Stay in touch with news to live longer

January 15th, 2012 - 12:39 pm ICT by IANS  

London, Jan 15 (IANS) People who stay up-to-date with news and current affairs are more health-conscious and will live longer, says a new study.

The study found that people who were most exposed to newspaper, television and the internet had healthier diets than those who were less well informed, the Daily Mail reported.

More than 1,000 adults were interviewed in the study.

The researchers found that people most exposed to news and mass media consumed a healthier diet, with greater quantities of fruit and fish that reduced the risk of obesity, heart disease and cancer.

Past research has often suggested that mass media can have a negative impact on health.

For instance, TV viewing has been linked to physical inactivity and snacking, the major risk factors for obesity and heart disease.

But the latest findings suggest that TV programmes, addressing health issues, can also make people more health conscious.

The participants completed a questionnaire on mass media usage, from TV viewing to newspaper and magazine reading and surfing the internet, which was then analysed alongside medical, lifestyle and dietary data.

Findings showed people more inquisitive about current affairs had better diets.

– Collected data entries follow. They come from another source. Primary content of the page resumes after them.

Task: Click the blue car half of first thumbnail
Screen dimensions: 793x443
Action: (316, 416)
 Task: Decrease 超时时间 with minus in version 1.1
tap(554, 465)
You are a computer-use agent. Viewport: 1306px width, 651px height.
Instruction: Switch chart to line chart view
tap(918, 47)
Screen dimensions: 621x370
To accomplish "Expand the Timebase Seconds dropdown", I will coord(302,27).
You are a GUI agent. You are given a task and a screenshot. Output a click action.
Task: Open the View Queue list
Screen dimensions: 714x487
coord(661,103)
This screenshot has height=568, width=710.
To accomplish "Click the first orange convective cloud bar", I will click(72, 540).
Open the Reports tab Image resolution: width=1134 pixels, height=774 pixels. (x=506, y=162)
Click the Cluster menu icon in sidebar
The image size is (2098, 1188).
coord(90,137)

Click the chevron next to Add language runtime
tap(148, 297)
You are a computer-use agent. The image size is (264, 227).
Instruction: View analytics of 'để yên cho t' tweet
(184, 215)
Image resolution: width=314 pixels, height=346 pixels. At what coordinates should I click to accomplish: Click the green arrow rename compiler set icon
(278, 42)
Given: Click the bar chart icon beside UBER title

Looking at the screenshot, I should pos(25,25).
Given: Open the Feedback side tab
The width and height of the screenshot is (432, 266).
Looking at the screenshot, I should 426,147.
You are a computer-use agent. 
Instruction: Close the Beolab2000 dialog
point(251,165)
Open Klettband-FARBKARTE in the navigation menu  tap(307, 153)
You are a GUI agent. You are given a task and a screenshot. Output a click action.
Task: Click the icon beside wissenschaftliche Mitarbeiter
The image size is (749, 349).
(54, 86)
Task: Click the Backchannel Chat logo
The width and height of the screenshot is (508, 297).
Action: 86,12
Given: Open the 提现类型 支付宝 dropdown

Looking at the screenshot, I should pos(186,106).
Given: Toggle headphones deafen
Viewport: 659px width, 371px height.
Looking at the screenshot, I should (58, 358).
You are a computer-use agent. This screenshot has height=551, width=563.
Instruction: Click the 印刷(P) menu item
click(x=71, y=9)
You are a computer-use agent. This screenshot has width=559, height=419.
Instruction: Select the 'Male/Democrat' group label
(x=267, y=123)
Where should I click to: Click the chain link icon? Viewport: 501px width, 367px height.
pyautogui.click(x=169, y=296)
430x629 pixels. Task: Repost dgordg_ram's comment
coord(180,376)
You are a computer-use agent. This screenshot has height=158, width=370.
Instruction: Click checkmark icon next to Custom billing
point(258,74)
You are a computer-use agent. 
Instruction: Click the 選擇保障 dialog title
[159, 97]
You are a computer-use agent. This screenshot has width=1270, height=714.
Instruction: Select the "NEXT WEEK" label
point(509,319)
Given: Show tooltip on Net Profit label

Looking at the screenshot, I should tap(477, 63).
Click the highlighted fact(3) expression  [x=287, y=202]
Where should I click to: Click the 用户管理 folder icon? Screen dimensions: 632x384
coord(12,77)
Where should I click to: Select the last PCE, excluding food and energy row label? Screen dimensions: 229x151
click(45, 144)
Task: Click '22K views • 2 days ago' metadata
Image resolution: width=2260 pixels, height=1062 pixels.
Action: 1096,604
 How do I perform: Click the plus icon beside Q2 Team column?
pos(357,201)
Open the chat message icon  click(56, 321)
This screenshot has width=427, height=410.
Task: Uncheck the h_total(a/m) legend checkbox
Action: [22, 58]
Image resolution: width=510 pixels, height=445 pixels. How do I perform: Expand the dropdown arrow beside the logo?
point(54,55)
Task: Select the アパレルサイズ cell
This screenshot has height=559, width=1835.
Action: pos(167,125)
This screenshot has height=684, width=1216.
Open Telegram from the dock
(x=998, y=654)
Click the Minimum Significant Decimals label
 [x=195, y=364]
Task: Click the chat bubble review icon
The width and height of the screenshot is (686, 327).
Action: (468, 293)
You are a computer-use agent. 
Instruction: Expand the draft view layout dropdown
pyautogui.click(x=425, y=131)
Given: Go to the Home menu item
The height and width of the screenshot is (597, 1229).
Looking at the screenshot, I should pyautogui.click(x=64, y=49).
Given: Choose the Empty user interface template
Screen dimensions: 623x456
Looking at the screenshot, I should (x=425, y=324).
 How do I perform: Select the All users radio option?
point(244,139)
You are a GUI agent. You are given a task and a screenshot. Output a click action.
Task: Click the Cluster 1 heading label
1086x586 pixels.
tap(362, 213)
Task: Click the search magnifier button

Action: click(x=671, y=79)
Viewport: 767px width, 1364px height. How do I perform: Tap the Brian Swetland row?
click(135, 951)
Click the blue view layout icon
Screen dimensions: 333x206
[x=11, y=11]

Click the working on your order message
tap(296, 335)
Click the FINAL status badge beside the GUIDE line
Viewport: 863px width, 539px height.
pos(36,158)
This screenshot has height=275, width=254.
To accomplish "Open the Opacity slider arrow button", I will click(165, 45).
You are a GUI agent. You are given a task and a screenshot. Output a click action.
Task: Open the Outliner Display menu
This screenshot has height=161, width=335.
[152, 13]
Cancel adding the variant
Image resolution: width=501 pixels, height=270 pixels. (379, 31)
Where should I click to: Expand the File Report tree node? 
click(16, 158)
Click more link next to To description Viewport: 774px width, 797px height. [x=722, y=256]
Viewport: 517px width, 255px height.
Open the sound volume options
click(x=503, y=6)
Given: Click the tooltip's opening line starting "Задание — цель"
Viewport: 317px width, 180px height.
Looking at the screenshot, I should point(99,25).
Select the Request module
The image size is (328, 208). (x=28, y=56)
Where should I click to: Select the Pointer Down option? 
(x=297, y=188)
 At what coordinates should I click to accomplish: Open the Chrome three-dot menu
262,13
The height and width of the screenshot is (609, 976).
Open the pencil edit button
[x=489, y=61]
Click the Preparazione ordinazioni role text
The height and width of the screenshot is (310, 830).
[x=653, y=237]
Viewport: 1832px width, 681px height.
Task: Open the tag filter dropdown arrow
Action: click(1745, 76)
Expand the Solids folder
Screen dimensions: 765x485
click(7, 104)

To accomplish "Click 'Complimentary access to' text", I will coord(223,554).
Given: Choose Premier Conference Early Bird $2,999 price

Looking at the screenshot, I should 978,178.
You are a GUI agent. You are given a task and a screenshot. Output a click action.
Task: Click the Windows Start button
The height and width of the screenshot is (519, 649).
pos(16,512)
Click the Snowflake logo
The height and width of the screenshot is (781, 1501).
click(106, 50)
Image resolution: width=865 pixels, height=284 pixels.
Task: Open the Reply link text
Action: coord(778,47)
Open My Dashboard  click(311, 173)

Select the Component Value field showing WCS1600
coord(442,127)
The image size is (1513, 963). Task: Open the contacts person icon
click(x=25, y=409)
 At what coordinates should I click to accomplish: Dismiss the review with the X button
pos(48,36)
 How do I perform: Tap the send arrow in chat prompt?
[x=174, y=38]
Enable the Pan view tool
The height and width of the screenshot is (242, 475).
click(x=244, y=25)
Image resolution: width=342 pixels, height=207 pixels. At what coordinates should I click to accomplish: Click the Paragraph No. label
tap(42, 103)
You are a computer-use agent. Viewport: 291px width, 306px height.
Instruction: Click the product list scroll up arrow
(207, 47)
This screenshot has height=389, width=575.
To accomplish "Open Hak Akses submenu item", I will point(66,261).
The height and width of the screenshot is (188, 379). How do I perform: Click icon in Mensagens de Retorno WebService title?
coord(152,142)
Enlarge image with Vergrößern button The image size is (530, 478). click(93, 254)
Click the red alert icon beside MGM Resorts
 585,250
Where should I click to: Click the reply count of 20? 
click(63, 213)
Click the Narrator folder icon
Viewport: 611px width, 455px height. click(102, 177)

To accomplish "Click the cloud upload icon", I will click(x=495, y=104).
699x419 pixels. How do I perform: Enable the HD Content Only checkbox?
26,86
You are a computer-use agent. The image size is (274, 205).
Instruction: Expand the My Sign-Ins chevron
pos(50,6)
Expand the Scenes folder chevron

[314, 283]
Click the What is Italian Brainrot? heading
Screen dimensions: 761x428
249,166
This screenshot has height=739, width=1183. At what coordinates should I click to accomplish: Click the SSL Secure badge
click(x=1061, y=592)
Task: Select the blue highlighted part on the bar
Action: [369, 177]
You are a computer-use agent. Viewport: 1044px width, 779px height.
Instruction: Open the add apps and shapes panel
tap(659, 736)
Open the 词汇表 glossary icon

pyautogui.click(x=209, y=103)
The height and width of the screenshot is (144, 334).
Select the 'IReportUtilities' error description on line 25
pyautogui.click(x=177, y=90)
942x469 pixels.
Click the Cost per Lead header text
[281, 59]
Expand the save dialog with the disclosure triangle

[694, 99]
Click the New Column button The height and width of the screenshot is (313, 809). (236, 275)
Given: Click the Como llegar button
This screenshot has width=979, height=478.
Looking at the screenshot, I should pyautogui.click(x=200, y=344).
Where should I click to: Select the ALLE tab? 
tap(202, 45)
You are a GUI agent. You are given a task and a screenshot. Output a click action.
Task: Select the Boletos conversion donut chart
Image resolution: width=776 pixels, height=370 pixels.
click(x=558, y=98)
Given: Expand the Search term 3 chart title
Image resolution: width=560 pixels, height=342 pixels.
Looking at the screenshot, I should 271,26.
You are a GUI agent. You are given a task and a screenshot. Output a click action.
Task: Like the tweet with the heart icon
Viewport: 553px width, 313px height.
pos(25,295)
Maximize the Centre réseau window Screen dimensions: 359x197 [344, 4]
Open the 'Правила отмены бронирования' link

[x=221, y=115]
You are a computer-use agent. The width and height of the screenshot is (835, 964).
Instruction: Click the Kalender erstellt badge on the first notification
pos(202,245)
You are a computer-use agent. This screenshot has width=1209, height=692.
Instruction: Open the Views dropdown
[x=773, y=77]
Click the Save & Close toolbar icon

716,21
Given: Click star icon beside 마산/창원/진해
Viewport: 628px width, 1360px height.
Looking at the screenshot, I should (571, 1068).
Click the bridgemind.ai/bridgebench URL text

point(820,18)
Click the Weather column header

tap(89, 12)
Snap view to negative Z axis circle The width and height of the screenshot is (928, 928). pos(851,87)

Scientist Giovanni de Gaetano supported the contribution of mass media in increasing awareness about health.

“Information delivered by mass media may appear fragmented or imprecise, especially when we talk about health and prevention. Our study has however provided data which may turn out to be very useful in a period in which to combat obesity increase, unhealthy dietary habits and diffused laziness we are urged to find new ways to communicate health.”

“We should stop being suspicious of mass media. The next step will be to evaluate the single sources of information and to study the changes that the internet is introducing in the way people, mainly the youngest, get informed on health topics.”

The study has been published in the International Journal of Public Health.